Slept poorly at this highway rest area, but pleasantly surprised by the well-stocked breakfast that will carry us through the remaining 80 kilometers. The wind is still present, and the traffic ubiquitous as we start the first kilometers. We pass through the industrial areas nestled between Boston and the mountains. Pickup trucks zoom past us, and it's clear that cyclists are not particularly welcome here. We push through as best as we can during these 30 kilometers separating us from the bike path. Along the way, Google Maps, the expert in shortcuts, takes us through the forest. Even if we have to dismount, it's very pleasant to smell the moss on the trees and the earth, still damp from yesterday. Three times we encounter a walker with his dog who points us in the right direction. He seemed to come out of nowhere. It felt like a hidden camera prank. Finally, the long-awaited shaded corridor brings us straight to Boston. Pickup trucks gradually become rarer, replaced by city cars. Drivers become more respectful, and bike lanes gradually widen. However, there are fewer greetings from other cyclists, who are more accustomed to seeing others. As we delve deeper into the city, the buildings grow The first skyscrapers emerge. Red lights at every intersection slow us down. We pass by Harvard, then MIT, but we have one thing on our minds. Even before taking photos in front of these famous institutions. It's to park our bikes, wash our belongings, and freshen up. And to think, we finally did it. We did it.

Reflections

« Freedom. That's what struck me during this journey. The freedom to wake up when you're ready, to eat when you're hungry, to go to bed when you're tired. No schedules to follow, just time to appreciate. The notion of time on an adventure like this is extraordinary. You see so many landscapes, people, or even architectures in a day that it feels like it lasts for several days. In a week, I felt like I lived several months. And yet, I was less bored than during the few hours in the car on the way back. I lived every moment 100%, and it felt so good. The uphill climbs that burn your thighs and reduce your butt to shreds pushed me to surpass myself several times. By digging deep into myself, I realized that I was capable. In fact, if the mind wants, the body will follow. And then, after the climbs come the descents. They instantly made me forget the pain in my legs, the pouring rain, or the heat. Every sensation is heightened on the bike, as if the body comes back to life. That's life, actually. Making every moment an intense experience and embracing those sensations. Ideally, sharing all those moments to make them even more memorable. For that, I warmly thank Alexis for accompanying me on this trip. We've known each other for 15 years, and yet I felt like I just met him during these 7 days. So now, all that's left is to plan the next trip. Because yes, it's unthinkable not to do it again. »

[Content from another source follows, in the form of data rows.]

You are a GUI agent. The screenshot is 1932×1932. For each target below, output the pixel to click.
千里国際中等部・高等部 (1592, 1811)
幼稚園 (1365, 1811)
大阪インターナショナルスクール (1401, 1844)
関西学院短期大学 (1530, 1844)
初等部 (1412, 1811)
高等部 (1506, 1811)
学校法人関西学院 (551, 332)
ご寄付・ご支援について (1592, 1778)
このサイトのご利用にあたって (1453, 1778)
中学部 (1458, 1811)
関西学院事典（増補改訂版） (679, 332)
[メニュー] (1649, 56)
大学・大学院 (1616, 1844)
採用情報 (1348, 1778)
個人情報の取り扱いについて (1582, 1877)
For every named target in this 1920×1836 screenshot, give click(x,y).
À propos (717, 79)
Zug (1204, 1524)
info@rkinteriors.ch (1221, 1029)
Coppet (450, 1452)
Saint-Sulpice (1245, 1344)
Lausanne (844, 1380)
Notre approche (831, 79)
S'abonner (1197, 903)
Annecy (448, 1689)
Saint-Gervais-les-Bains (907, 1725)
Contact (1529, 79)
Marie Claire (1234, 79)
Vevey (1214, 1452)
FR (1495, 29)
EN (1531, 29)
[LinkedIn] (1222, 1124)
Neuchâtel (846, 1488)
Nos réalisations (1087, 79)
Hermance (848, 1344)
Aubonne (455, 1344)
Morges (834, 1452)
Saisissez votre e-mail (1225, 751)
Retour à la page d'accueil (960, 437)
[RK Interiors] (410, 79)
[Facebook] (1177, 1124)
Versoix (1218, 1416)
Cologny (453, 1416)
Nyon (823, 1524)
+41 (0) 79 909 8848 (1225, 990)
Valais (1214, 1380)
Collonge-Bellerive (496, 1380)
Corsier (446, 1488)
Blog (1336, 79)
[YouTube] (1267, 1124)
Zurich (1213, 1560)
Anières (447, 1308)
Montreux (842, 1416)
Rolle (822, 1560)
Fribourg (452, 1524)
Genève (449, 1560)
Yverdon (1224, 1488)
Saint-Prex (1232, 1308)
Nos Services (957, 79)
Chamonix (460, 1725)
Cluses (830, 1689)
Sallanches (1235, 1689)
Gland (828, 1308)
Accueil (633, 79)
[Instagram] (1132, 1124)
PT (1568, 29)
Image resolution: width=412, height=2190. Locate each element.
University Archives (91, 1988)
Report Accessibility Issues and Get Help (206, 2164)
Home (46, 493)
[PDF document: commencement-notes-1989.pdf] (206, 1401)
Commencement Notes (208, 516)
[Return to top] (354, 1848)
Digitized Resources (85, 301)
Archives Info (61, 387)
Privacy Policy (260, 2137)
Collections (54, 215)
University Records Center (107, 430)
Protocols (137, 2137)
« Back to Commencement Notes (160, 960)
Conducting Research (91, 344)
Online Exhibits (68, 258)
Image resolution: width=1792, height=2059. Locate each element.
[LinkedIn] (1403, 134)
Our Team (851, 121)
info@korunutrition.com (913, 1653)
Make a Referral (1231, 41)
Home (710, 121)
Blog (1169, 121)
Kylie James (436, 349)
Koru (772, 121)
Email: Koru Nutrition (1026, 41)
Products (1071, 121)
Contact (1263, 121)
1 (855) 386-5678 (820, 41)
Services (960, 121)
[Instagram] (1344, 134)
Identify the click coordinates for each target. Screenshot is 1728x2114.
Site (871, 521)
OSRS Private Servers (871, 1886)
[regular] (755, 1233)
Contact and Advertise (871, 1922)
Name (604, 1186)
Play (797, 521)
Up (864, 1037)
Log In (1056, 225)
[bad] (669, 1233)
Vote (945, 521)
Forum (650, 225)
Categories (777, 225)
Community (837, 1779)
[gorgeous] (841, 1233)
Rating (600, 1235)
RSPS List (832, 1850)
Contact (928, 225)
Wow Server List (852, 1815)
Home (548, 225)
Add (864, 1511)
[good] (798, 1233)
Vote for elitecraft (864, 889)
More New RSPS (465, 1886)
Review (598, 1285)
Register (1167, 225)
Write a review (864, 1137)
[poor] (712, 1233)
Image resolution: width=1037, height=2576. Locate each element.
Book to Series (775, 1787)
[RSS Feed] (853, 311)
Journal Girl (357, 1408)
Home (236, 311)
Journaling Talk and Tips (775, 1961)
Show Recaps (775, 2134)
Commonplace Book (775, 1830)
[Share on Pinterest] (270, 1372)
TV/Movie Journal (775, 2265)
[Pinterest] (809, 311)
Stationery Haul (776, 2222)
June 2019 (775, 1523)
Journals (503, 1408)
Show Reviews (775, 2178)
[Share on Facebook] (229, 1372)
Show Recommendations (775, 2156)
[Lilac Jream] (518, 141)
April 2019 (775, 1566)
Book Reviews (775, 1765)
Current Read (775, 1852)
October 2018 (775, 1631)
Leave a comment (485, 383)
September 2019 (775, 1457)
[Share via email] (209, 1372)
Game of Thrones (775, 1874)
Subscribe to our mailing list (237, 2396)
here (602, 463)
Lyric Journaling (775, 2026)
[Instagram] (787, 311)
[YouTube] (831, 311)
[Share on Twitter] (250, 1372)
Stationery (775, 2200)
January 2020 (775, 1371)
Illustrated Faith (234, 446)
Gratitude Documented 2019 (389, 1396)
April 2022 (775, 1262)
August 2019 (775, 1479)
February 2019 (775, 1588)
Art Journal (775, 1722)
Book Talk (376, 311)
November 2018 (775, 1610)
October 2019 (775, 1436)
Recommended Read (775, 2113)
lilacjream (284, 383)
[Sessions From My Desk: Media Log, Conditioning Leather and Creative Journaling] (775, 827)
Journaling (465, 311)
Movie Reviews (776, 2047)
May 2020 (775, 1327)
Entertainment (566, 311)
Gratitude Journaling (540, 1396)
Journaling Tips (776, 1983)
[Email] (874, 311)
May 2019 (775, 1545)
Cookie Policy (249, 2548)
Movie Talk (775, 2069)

«650km, on paper this number left me skeptical about my physical abilities, especially with training close to nothing. I didn't doubt that I could do it, but I dreaded enduring constant effort during the journey. It only took me a day to adapt to this new routine and experience something extraordinary. More concretely, let's stop justifying our inactions by our fear of failure. Let's give ourselves the opportunity to fail concretely instead of being influenced by our own pessimistic scenarios. This journey also allowed me to quench my thirst for adventure without degrading our planet. It showed me that other imaginaries were within reach of pedals without necessarily needing to teleport to the other side of the globe. To all those who want to escape their daily lives by traveling the world one week at a time, I invite you to embark on a similar bike touring adventure, at your own pace, and thus take care of Life.»